EXERCÍCIO
Prossiga, por favor, com o texto sobre a pecuária leiteira de Armando Miqueiro, começando logo após a última frase apresentada.

TEXTO EXTRAÍDO
# # # #
Já faz algum tempo que Armando Miqueiro está implementando mudanças. “Eu resolvi modificar esse sistema, que está funcionando bem, para um sistema mais enxuto, no qual eu faço um melhor aproveitamento da terra. Esse novo modo segue o padrão que a Embrapa vem utilizando na região sudeste do Brasil”.
Não é missão fácil fazer isso desse jeito, afirma Armando. “Criar gado de leite, no sistema que eu crio, é muito difícil porque não existe uma pesquisa, não existe um trabalho na região que lhe dê subsídios para isso. Tudo que estou fazendo é baseado no conhecimento do que é feito em outras regiões. Eu inovei na pecuária leiteira, desde a inseminação artificial, que eu tive um privilégio de ter sido o primeiro a inseminar. Eu lembro que juntou muita gente aqui, quando nasceu o primeiro bezerro por inseminação. Parecia que tinha chegado um ser de outro planeta. Hoje, para minha felicidade e de toda a região, há sete ou oito pessoas fazendo isso e inclusive, transferência de embriões. Eu me sinto responsável por isso. É uma contribuição muito grande que eu estou dando para a pecuária, principalmente a pecuária leiteira, que eu acho que não foi ainda olhada com o devido respeito e carinho pelas autoridades, sejam elas municipais, estaduais ou federais”.
# # # #
BLOCO DE DADOS

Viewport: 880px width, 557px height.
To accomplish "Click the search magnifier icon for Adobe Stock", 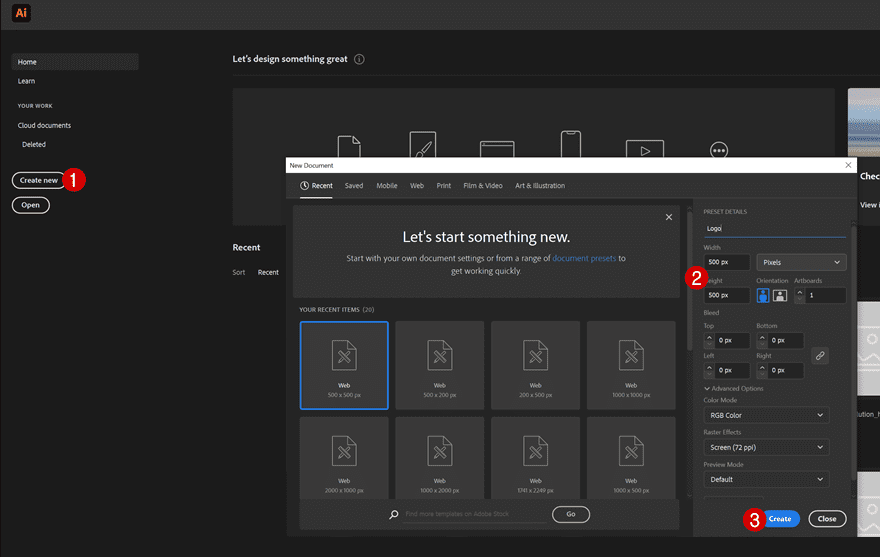I will 394,514.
# # # #
RESPOSTA DO EXERCÍCIO
Com a inseminação vieram muitas vantagens. Hoje, o gado da Chácara Don Goyo é todo fruto de inseminação. São animais produzindo entre quatorze e quinze litros de leite, alimentando-se no pasto, o que é uma produção que Armando informa ser muito boa. Ele tem ainda alguns problemas a serem resolvidos, alguns dos quais pela falta de profissionais disponíveis, como veterinários. Ele confirma que ao longo desse tempo teve um ganho muito bom na produtividade. Se não está melhor, uma das razões, ressalta, é a fazer de apoio para o pequeno produtor.
Sistema mais enxuto - “Como disse, é um sistema com piquetes menores, com uma média de 750 metros quadrados cada um, onde eu colocarei, por hectare, aproximadamente, de quinze a vinte cabeças de gado. É um sistema fantástico, no qual estou fazendo alguns ajustes, pois ainda estou apanhando um pouco. Isso que eu estou fazendo se encaixa dentro do que prega o governo federal, contra o desmatamento da Amazônia, pois com esse sistema, um produtor com apenas cinco hectares de terra vai poder tirar de 150 a 200 ou até 300 litros de leite por dia, dependendo do recurso que ele tiver e da tecnologia que ele utilizar. Eu noto que existe uma preocupação muito grande do governo federal de não desmatar a Amazônia e não há necessidade de se desmatar mais nada; basta aproveitar as áreas que já foram desmatadas que estão em fase de degradação, algumas delas em degradação avançada”.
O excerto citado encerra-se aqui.